Presentation: Belinda
Summary: Thomas
This study examines the effect of audiovisual perceptual training, as compared with using auditory stimuli alone, on Japanese learner’s perception and production of English consonants. Three experiments were conducted. Experiment 1 focused on the effect of audiovisual and auditory training on the perception of labial and labiodentals sounds, namely, /b/, /p/, and /v/. Results showed that learners who were trained by audiovisual stimuli had more improvement on the perception of the labial-labiodental contrast than those trained by auditory material alone.

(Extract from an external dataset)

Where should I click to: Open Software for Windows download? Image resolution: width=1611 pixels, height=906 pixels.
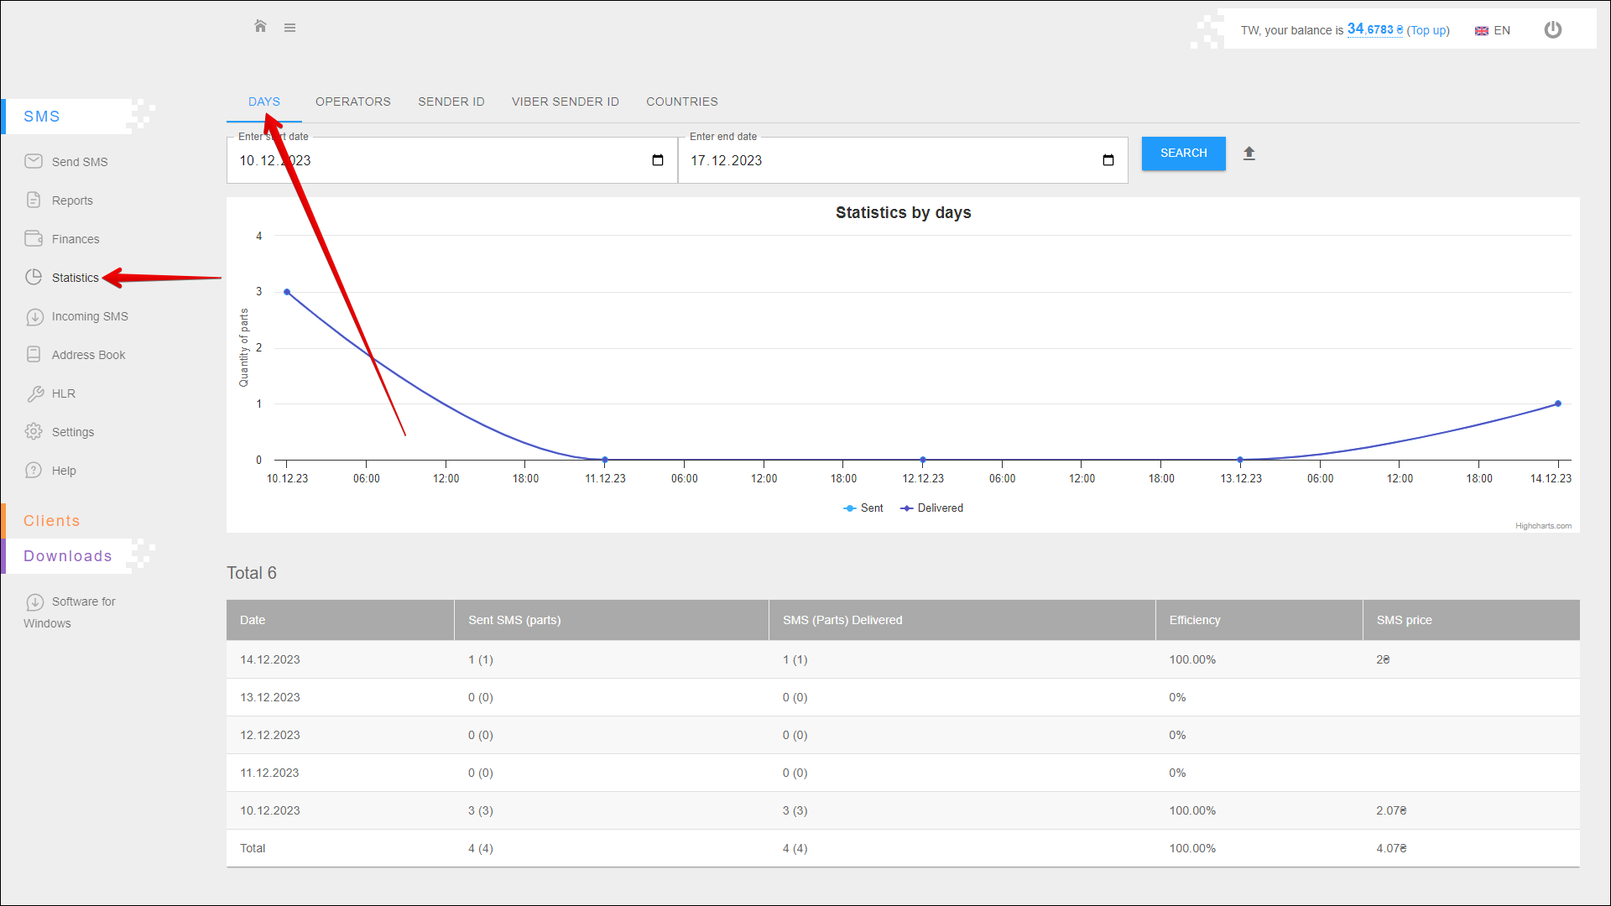pos(82,602)
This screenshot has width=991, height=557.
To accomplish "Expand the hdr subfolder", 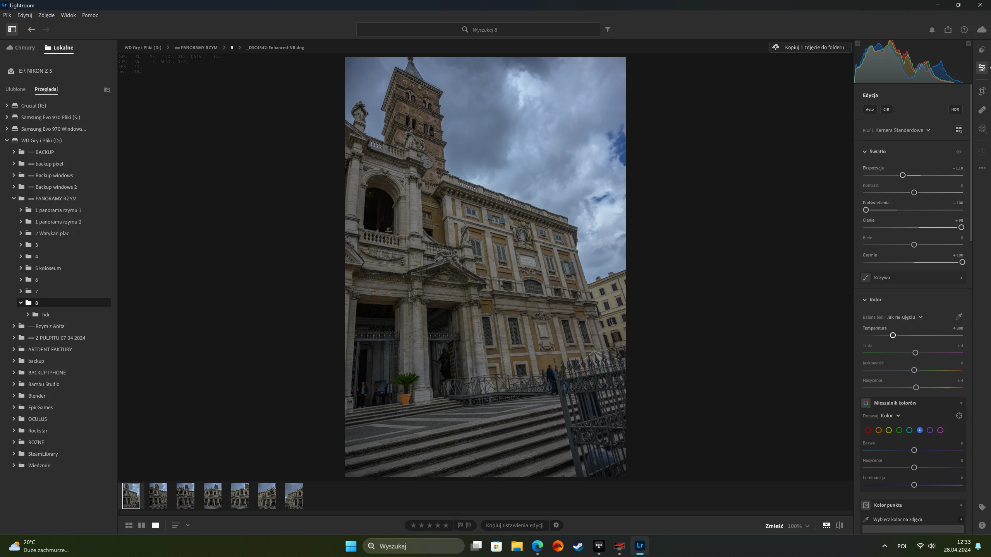I will tap(28, 314).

Also, learners trained by auditory materials showed improvement on their sensitivity only on auditory cues, whereas learner trained by audiovisual stimuli improved their sensitivity on both auditory and visual cues. Experiment 2 was done to see whether audiovisual training could also improve the perception of a less visually distinctive pair of sounds (/r/ and /l/). A set of audio-visual synthetic stimuli (auditory stimuli with a synthetic face) was added to this experiment. Results showed that there was no significant difference in the improvement among learners receiving different types of training. An additional generalization test was done to evaluate whether the learners could generalize the effect of training to new materials. The results of this additional test also showed that different training modes had no significant effect. Experiment 3 was a perceptual analysis on the realization of /r/-/l/ in the speech recorded by the participants of the experiments, before and after training. The data showed that speakers who received natural audiovisual training (auditory stimuli with a natural face) had the greatest improvement in producing the /r/-/l/ contrast. These results suggested that sensitivity on visual cues can be trained and the perception of L2 sounds can thus be improved. However, the effect depends much on whether the target sounds have visual distinctiveness. As for the effect of audiovisual training on production of L2 sounds, it is found that auditory material accompanied by natural visual stimuli could best improve the realization of consonants in learners’ speech.